### WHAT THE TASK REQUIRES
Each entry is to be printed again word for word.

○ ○ ○ ○ ○

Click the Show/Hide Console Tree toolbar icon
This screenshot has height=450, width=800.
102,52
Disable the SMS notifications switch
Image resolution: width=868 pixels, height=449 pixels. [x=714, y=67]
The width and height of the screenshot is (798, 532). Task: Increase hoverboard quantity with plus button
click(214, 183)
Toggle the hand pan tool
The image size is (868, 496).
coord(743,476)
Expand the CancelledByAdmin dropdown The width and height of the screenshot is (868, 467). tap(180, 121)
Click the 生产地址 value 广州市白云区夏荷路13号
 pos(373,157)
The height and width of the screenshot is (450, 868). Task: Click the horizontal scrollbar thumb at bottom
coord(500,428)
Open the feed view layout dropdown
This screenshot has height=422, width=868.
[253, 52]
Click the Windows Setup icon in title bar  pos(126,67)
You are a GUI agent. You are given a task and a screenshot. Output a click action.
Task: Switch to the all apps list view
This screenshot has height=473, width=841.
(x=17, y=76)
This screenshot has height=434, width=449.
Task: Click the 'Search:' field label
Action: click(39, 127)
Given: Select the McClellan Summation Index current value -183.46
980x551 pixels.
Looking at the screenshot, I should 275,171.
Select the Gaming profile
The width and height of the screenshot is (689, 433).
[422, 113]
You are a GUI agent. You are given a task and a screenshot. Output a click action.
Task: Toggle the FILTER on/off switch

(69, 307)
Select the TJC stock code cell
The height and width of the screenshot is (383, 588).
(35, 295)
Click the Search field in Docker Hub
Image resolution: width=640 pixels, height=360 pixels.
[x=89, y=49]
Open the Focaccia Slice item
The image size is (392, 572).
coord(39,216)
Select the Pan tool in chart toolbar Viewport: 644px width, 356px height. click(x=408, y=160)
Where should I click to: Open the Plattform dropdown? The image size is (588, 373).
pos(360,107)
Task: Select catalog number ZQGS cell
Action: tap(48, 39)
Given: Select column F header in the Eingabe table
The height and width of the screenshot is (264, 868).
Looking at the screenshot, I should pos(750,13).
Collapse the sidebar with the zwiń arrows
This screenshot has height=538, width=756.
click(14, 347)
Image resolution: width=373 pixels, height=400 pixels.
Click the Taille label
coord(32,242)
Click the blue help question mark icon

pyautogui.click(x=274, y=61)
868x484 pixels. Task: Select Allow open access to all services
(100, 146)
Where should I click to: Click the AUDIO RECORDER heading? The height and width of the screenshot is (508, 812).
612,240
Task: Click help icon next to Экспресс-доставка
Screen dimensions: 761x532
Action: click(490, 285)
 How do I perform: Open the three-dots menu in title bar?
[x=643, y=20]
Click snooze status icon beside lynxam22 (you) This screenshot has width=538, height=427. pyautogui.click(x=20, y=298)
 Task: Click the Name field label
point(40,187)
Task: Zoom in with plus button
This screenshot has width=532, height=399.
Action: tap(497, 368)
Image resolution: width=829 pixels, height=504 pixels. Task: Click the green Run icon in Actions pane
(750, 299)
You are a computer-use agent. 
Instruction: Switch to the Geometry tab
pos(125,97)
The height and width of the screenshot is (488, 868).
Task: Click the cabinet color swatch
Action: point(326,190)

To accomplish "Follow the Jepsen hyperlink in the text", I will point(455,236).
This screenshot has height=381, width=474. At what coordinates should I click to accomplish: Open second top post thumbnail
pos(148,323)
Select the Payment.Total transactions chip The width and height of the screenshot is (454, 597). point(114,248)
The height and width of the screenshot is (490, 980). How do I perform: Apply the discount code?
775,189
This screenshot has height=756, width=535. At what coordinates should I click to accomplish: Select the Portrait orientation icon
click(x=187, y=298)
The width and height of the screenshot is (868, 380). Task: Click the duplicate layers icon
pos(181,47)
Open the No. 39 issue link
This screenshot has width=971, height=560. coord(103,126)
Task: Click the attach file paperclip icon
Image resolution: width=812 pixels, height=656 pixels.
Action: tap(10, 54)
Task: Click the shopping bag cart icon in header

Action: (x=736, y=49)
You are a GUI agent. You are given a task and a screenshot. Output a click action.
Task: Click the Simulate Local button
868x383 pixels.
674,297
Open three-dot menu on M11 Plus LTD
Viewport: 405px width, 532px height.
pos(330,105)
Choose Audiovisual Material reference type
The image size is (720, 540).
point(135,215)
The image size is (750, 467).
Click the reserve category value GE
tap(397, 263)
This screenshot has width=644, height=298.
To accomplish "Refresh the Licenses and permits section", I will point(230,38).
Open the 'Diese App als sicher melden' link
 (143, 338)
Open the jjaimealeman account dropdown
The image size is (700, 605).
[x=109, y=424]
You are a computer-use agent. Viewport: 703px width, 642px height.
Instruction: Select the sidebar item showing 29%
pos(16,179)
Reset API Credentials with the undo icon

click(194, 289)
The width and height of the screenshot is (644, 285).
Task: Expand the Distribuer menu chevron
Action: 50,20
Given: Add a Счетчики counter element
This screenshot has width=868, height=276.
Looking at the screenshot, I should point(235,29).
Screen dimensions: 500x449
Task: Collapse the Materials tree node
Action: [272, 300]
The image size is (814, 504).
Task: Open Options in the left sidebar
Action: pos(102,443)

○ ○ ○ ○ ○

### REPLY TO THE EXERCISE
Click the Show/Hide Console Tree toolbar icon
This screenshot has height=450, width=800.
102,52
Disable the SMS notifications switch
Image resolution: width=868 pixels, height=449 pixels. [x=714, y=67]
The width and height of the screenshot is (798, 532). Task: Increase hoverboard quantity with plus button
click(214, 183)
Toggle the hand pan tool
The image size is (868, 496).
coord(743,476)
Expand the CancelledByAdmin dropdown The width and height of the screenshot is (868, 467). tap(180, 121)
Click the 生产地址 value 广州市白云区夏荷路13号
 pos(373,157)
The height and width of the screenshot is (450, 868). Task: Click the horizontal scrollbar thumb at bottom
coord(500,428)
Open the feed view layout dropdown
This screenshot has height=422, width=868.
[253, 52]
Click the Windows Setup icon in title bar  pos(126,67)
You are a GUI agent. You are given a task and a screenshot. Output a click action.
Task: Switch to the all apps list view
This screenshot has height=473, width=841.
(x=17, y=76)
This screenshot has height=434, width=449.
Task: Click the 'Search:' field label
Action: click(39, 127)
Given: Select the McClellan Summation Index current value -183.46
980x551 pixels.
Looking at the screenshot, I should 275,171.
Select the Gaming profile
The width and height of the screenshot is (689, 433).
[422, 113]
You are a GUI agent. You are given a task and a screenshot. Output a click action.
Task: Toggle the FILTER on/off switch

(69, 307)
Select the TJC stock code cell
The height and width of the screenshot is (383, 588).
(35, 295)
Click the Search field in Docker Hub
Image resolution: width=640 pixels, height=360 pixels.
[x=89, y=49]
Open the Focaccia Slice item
The image size is (392, 572).
coord(39,216)
Select the Pan tool in chart toolbar Viewport: 644px width, 356px height. click(x=408, y=160)
Where should I click to: Open the Plattform dropdown? The image size is (588, 373).
pos(360,107)
Task: Select catalog number ZQGS cell
Action: tap(48, 39)
Given: Select column F header in the Eingabe table
The height and width of the screenshot is (264, 868).
Looking at the screenshot, I should pos(750,13).
Collapse the sidebar with the zwiń arrows
This screenshot has height=538, width=756.
click(14, 347)
Image resolution: width=373 pixels, height=400 pixels.
Click the Taille label
coord(32,242)
Click the blue help question mark icon

pyautogui.click(x=274, y=61)
868x484 pixels. Task: Select Allow open access to all services
(100, 146)
Where should I click to: Click the AUDIO RECORDER heading? The height and width of the screenshot is (508, 812).
612,240
Task: Click help icon next to Экспресс-доставка
Screen dimensions: 761x532
Action: click(490, 285)
 How do I perform: Open the three-dots menu in title bar?
[x=643, y=20]
Click snooze status icon beside lynxam22 (you) This screenshot has width=538, height=427. pyautogui.click(x=20, y=298)
 Task: Click the Name field label
point(40,187)
Task: Zoom in with plus button
This screenshot has width=532, height=399.
Action: tap(497, 368)
Image resolution: width=829 pixels, height=504 pixels. Task: Click the green Run icon in Actions pane
(750, 299)
You are a computer-use agent. 
Instruction: Switch to the Geometry tab
pos(125,97)
The height and width of the screenshot is (488, 868).
Task: Click the cabinet color swatch
Action: point(326,190)

To accomplish "Follow the Jepsen hyperlink in the text", I will point(455,236).
This screenshot has height=381, width=474. At what coordinates should I click to accomplish: Open second top post thumbnail
pos(148,323)
Select the Payment.Total transactions chip The width and height of the screenshot is (454, 597). point(114,248)
The height and width of the screenshot is (490, 980). How do I perform: Apply the discount code?
775,189
This screenshot has height=756, width=535. At what coordinates should I click to accomplish: Select the Portrait orientation icon
click(x=187, y=298)
The width and height of the screenshot is (868, 380). Task: Click the duplicate layers icon
pos(181,47)
Open the No. 39 issue link
This screenshot has width=971, height=560. coord(103,126)
Task: Click the attach file paperclip icon
Image resolution: width=812 pixels, height=656 pixels.
Action: tap(10, 54)
Task: Click the shopping bag cart icon in header

Action: (x=736, y=49)
You are a GUI agent. You are given a task and a screenshot. Output a click action.
Task: Click the Simulate Local button
868x383 pixels.
674,297
Open three-dot menu on M11 Plus LTD
Viewport: 405px width, 532px height.
pos(330,105)
Choose Audiovisual Material reference type
The image size is (720, 540).
point(135,215)
The image size is (750, 467).
Click the reserve category value GE
tap(397, 263)
This screenshot has width=644, height=298.
To accomplish "Refresh the Licenses and permits section", I will point(230,38).
Open the 'Diese App als sicher melden' link
 (143, 338)
Open the jjaimealeman account dropdown
The image size is (700, 605).
[x=109, y=424]
You are a computer-use agent. Viewport: 703px width, 642px height.
Instruction: Select the sidebar item showing 29%
pos(16,179)
Reset API Credentials with the undo icon

click(194, 289)
The width and height of the screenshot is (644, 285).
Task: Expand the Distribuer menu chevron
Action: 50,20
Given: Add a Счетчики counter element
This screenshot has width=868, height=276.
Looking at the screenshot, I should point(235,29).
Screen dimensions: 500x449
Task: Collapse the Materials tree node
Action: [272, 300]
The image size is (814, 504).
Task: Open Options in the left sidebar
Action: pos(102,443)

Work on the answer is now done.